The Court of Appeal, affirming a ruling by the Appellate Division, held:
'The doctrine of waiver does not preclude consideration of [Person B's] challenge here to the enforceability of the loan on the ground that it was funded by illegal gambling proceeds. Nevertheless, that defense was properly rejected on the merits. Given our strong public policy favoring freedom of contract, agreements are generally enforceable by their terms (159 MP Corp. v Redbridge Bedford, LLC, 33 NY3d 353, 359-361 ). There is an affirmed finding, supported by the record, that the parties entered into a bona fideloan agreement and the facts do not support voiding the agreement on public policy grounds.

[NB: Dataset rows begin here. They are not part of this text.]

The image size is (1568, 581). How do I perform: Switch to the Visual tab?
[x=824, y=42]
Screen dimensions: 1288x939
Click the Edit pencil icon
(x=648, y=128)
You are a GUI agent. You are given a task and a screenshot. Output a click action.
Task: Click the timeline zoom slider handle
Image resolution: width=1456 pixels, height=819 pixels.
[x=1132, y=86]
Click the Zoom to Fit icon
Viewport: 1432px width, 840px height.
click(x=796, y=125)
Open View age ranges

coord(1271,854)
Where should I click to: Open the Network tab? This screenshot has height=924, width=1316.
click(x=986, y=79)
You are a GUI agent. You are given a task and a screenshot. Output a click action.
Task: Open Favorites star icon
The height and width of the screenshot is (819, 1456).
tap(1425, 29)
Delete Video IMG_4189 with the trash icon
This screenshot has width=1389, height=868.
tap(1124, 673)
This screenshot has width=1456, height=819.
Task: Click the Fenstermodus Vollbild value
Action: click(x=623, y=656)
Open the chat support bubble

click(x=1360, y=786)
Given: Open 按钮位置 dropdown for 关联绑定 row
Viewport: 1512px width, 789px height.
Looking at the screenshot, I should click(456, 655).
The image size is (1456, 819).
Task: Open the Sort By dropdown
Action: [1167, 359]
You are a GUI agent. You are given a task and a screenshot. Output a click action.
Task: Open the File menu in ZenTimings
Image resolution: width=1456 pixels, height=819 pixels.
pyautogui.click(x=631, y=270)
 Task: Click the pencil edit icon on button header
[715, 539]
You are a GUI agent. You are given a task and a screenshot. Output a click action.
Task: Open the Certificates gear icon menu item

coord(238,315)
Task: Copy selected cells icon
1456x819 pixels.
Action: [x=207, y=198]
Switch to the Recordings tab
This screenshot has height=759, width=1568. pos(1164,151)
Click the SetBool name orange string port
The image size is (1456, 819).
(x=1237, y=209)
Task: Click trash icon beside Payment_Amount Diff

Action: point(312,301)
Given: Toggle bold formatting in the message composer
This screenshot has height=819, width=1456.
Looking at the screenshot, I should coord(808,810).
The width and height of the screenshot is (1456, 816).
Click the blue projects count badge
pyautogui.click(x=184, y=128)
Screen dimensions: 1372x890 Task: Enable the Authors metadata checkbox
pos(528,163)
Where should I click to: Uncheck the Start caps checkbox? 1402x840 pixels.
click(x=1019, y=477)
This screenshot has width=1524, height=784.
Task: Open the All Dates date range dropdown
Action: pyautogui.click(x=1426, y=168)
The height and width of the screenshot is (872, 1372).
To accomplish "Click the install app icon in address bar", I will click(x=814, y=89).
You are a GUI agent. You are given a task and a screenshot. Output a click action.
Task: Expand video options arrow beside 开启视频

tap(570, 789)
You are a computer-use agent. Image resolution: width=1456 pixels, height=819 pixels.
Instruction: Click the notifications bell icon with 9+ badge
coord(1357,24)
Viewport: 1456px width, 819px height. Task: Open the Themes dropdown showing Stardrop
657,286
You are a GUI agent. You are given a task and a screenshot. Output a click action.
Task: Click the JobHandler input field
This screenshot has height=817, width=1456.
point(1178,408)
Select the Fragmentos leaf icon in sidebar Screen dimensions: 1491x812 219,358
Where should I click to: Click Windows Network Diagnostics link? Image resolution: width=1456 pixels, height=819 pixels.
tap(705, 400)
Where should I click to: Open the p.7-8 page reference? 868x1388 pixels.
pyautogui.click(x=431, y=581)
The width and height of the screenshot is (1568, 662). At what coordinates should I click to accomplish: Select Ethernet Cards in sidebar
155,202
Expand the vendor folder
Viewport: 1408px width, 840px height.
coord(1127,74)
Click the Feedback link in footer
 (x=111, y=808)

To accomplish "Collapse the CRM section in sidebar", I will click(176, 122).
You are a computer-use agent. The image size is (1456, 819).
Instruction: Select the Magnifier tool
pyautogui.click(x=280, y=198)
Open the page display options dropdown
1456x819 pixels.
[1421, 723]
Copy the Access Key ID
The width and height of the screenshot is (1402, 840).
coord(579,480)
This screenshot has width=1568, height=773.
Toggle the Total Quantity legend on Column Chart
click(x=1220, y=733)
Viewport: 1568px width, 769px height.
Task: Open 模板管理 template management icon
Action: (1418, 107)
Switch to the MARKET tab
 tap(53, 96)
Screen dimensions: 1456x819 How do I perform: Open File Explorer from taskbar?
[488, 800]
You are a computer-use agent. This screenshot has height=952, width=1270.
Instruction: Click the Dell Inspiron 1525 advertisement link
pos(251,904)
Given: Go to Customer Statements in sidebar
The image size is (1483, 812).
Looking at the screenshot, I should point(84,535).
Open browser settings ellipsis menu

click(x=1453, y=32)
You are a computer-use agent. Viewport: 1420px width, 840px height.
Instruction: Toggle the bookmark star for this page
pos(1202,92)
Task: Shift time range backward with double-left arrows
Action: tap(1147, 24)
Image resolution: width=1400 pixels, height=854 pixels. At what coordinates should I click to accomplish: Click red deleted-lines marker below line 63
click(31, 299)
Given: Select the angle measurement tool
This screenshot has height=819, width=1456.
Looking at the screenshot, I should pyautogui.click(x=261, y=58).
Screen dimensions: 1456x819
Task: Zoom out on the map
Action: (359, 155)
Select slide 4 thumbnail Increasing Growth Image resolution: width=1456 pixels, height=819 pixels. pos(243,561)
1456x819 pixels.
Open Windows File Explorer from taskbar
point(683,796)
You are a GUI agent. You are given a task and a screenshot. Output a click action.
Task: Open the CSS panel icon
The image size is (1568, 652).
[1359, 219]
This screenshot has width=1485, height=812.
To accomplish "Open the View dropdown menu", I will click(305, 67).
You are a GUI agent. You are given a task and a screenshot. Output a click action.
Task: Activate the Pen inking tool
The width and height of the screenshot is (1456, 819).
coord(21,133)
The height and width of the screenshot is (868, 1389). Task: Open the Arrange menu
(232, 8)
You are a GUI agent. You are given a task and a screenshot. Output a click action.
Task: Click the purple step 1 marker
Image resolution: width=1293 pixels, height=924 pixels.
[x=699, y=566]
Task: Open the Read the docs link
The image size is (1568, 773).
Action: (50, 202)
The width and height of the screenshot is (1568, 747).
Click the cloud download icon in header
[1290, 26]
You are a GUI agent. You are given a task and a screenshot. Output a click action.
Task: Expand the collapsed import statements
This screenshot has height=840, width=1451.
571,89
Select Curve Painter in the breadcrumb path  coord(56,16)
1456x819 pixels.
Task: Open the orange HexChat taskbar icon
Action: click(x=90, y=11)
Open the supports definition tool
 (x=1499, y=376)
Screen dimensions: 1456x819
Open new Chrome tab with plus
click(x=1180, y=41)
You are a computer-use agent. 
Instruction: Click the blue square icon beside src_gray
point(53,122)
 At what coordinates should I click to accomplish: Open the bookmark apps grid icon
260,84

"Neither the terms of the agreement nor [Person A's] performance — i.e., loaning money to a friend — was intrinsically corrupt or illegal. Although the loan was funded by the parties' illegal gambling operation (for which both were criminally prosecuted), the record does not support a characterization of their conduct as "malum in se, or evil in itself" (Lloyd Capital Corp. v Pat Henchar, Inc., 80 NY2d 124, 128 ) and the source of funds used for a loan is not typically a factor in determining its validity.
"[Person B] argues the agreement should be deemed unenforceable because the courts should not assist a party in profiting from ill-gotten gains. But, here, where both parties were involved in the underlying illegality, neither enforcement nor invalidation of the contract would avoid that result. Indeed, if the loan is not enforced, [Person B] receives a windfall despite his participation in the criminal acquisition of the funds. We have been reluctant to reward "a defaulting party [who] seeks to raise illegality as a sword for personal gain rather than a shield for the public good'" (id., quoting Charlebois v Weller Assoc., 72 NY2d 587, 595 ; cf. McConnell v Commonwealth Pictures Corp., 7 NY2d 465 ). Although we do not condone [Person A's] illegal bookmaking business, for which he was prosecuted and fined, the circumstances presented here do not warrant a departure from this tenet."